• OBJECTIVE: Can you output the items below word for word, starting at the very first line and ending at the line that contains "coordinates (49, 789).", with that line included?

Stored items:
+---+
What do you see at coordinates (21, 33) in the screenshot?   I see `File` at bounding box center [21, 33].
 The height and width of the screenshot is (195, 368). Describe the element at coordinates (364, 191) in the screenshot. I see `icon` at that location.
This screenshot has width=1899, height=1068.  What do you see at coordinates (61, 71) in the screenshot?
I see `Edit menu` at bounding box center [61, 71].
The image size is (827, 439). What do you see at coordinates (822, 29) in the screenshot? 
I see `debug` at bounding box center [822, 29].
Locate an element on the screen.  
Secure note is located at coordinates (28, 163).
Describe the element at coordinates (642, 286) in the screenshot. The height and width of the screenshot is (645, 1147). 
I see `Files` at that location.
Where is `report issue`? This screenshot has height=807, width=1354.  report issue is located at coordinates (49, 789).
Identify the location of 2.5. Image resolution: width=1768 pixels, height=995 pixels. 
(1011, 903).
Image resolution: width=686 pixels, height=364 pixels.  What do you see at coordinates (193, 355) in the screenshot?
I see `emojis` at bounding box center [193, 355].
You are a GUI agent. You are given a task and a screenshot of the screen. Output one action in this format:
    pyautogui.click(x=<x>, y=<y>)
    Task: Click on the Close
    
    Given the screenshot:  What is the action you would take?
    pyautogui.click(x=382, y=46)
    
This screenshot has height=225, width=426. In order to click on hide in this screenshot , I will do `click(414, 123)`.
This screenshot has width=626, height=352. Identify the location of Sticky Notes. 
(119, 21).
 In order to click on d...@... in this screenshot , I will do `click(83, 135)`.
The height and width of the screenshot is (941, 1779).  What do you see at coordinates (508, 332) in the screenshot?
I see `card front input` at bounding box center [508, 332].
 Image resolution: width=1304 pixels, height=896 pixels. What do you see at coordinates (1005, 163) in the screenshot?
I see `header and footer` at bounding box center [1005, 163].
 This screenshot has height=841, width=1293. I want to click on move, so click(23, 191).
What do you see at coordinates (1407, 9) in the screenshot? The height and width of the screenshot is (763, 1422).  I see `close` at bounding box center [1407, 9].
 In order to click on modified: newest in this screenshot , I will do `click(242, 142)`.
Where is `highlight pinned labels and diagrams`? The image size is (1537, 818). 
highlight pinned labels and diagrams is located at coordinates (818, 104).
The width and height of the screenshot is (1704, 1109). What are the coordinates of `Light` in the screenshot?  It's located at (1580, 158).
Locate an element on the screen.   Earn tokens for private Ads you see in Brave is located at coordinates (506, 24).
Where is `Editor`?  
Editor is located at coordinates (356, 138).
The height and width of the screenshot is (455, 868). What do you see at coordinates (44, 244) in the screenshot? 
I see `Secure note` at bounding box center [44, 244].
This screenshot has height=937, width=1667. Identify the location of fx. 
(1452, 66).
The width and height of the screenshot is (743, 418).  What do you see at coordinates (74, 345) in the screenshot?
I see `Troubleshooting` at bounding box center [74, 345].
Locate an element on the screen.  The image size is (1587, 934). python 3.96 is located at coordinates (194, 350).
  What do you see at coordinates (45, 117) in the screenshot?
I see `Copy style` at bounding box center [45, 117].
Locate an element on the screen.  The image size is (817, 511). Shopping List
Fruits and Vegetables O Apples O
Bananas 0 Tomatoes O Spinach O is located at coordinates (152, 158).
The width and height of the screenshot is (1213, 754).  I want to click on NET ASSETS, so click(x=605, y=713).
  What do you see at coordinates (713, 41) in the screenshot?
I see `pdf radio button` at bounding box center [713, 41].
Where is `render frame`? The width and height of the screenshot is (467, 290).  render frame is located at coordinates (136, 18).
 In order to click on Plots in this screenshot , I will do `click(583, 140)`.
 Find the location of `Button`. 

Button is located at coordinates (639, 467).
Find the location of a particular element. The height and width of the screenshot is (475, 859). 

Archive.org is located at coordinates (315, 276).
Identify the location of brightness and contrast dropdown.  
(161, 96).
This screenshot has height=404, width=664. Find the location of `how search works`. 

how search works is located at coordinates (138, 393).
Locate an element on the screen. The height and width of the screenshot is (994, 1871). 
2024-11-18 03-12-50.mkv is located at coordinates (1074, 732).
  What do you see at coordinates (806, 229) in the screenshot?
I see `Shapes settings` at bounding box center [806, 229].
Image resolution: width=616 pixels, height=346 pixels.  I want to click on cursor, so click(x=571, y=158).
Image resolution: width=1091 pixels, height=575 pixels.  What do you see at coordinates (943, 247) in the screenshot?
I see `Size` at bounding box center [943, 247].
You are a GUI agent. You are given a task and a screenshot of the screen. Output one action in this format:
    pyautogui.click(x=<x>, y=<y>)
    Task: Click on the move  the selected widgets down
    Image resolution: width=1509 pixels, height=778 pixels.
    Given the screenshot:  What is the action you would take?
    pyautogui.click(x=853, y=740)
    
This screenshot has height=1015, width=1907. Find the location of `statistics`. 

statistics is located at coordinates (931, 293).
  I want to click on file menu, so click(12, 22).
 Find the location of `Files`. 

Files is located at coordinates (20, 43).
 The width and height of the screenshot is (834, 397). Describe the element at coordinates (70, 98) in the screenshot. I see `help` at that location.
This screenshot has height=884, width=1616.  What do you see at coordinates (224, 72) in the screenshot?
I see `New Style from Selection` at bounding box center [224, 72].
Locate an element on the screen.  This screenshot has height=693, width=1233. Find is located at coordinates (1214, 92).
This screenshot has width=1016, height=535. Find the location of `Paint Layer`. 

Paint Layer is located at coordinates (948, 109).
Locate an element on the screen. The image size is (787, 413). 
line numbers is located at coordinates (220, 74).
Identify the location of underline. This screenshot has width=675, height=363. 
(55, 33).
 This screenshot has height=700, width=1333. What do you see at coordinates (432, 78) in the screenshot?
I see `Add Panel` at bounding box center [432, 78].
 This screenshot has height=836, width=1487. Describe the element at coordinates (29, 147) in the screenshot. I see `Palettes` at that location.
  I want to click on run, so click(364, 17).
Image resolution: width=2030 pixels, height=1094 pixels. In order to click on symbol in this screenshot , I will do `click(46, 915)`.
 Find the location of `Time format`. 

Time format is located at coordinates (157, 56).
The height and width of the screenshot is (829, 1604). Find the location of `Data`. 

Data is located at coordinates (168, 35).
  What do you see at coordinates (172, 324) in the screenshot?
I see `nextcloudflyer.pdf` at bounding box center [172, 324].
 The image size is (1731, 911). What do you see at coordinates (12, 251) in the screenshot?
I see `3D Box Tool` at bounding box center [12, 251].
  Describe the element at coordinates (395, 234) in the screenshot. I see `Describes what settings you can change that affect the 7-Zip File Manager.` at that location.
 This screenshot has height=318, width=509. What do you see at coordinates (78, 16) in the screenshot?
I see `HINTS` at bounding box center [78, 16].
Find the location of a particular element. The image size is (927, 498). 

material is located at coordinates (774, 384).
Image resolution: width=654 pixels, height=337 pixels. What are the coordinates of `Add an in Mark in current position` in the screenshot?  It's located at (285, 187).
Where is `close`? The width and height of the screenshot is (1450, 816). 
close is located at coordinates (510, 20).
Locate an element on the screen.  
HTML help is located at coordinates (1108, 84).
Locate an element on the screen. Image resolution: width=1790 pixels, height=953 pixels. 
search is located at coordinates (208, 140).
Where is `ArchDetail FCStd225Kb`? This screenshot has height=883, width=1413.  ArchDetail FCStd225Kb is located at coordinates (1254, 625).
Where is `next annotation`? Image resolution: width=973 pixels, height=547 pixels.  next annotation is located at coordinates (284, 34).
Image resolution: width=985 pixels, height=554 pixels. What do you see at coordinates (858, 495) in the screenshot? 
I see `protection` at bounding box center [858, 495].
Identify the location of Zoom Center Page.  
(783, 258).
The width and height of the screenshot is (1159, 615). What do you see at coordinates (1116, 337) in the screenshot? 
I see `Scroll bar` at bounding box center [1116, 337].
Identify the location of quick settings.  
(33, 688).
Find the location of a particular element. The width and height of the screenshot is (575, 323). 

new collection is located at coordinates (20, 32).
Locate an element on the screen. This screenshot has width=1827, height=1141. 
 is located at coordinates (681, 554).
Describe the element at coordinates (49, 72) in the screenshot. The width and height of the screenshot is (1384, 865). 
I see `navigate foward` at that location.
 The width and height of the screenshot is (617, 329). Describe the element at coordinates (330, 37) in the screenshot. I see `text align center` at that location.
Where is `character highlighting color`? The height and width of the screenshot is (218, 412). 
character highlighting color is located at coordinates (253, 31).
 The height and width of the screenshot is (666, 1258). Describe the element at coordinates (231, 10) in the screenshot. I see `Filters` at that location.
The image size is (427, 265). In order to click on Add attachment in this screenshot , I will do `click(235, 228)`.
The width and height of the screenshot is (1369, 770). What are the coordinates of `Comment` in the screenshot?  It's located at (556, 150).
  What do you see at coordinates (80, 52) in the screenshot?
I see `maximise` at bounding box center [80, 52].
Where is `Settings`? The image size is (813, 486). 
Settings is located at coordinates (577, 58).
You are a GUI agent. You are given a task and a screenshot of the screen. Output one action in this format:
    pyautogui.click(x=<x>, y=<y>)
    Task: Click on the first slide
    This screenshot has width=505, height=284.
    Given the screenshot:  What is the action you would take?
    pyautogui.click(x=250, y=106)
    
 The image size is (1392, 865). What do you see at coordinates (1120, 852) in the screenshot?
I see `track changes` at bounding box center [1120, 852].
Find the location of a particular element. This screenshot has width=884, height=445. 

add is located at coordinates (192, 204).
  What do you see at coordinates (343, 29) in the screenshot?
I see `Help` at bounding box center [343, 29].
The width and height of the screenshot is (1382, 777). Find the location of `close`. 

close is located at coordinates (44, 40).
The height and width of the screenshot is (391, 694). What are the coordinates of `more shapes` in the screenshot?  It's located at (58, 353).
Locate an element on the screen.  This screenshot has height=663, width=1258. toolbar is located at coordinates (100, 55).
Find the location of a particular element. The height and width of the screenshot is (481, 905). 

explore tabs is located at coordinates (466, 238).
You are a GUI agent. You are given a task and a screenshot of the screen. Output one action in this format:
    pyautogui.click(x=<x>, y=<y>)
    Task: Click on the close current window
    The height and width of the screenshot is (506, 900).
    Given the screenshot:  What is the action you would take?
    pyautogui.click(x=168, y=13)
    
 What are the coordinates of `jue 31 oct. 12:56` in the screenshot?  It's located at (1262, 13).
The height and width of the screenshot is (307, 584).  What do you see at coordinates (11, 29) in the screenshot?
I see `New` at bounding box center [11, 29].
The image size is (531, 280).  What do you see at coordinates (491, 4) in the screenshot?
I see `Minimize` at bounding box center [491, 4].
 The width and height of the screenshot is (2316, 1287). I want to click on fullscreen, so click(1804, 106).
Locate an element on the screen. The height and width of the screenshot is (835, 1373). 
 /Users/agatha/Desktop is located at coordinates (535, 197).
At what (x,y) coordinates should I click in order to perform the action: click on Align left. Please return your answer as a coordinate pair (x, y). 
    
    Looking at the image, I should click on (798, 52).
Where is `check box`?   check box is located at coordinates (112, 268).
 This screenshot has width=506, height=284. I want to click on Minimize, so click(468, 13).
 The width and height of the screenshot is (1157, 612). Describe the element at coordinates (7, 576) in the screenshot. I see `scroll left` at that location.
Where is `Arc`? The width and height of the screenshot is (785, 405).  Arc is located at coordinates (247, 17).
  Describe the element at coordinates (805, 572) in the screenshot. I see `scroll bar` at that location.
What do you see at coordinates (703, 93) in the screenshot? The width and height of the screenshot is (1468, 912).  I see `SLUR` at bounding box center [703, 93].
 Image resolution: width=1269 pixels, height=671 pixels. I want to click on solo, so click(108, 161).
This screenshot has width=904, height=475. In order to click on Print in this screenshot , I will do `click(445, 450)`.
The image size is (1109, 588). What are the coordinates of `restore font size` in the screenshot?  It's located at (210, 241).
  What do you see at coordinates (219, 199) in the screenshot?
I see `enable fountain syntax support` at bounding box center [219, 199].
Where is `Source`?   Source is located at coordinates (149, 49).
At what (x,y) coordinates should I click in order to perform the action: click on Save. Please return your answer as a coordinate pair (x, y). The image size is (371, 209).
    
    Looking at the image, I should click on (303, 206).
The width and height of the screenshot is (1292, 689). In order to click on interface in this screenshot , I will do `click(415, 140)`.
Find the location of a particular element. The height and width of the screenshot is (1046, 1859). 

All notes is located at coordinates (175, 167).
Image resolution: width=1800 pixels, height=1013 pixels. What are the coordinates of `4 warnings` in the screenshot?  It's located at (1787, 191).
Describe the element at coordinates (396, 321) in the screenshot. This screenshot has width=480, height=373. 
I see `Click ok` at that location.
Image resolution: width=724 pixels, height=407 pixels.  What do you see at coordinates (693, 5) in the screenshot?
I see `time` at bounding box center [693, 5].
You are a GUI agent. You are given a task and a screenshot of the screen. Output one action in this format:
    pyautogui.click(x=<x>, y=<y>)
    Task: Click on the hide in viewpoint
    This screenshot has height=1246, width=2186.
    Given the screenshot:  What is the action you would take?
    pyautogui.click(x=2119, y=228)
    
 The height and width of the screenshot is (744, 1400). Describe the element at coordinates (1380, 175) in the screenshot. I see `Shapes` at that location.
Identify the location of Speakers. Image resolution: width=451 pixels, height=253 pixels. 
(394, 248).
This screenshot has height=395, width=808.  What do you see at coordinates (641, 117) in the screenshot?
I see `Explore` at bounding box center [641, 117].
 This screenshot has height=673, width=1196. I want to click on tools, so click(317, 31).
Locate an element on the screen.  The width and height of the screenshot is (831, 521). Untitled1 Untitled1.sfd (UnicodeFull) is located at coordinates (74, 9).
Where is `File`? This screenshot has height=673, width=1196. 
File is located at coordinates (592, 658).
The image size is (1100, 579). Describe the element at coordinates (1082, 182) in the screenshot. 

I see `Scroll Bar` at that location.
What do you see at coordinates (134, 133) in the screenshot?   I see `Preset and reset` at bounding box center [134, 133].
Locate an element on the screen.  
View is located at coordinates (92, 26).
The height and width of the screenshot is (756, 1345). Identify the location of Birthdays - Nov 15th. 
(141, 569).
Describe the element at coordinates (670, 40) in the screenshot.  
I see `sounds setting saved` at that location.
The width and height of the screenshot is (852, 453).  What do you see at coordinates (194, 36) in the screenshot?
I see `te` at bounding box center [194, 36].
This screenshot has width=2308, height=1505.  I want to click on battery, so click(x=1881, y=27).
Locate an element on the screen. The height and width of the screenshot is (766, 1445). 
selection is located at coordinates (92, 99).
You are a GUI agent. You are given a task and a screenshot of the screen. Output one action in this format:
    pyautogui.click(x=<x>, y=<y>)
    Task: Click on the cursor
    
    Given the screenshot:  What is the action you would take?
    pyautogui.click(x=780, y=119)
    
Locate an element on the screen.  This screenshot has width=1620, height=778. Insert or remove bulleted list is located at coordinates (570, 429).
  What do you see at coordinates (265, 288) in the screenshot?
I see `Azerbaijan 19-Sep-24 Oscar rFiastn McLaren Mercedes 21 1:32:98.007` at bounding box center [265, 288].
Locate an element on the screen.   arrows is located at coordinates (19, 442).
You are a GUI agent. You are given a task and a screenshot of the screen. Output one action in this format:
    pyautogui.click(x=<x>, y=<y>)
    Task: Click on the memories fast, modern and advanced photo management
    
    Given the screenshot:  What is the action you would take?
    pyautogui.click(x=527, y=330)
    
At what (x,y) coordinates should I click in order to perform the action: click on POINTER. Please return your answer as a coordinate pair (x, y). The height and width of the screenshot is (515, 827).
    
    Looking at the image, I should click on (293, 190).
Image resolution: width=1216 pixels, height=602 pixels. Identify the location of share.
+---+
• REPLY TO THE TASK:
What do you see at coordinates (21, 33) in the screenshot?   I see `File` at bounding box center [21, 33].
 The height and width of the screenshot is (195, 368). Describe the element at coordinates (364, 191) in the screenshot. I see `icon` at that location.
This screenshot has width=1899, height=1068.  What do you see at coordinates (61, 71) in the screenshot?
I see `Edit menu` at bounding box center [61, 71].
The image size is (827, 439). What do you see at coordinates (822, 29) in the screenshot? 
I see `debug` at bounding box center [822, 29].
Locate an element on the screen.  
Secure note is located at coordinates (28, 163).
Describe the element at coordinates (642, 286) in the screenshot. The height and width of the screenshot is (645, 1147). 
I see `Files` at that location.
Where is `report issue`? This screenshot has height=807, width=1354.  report issue is located at coordinates (49, 789).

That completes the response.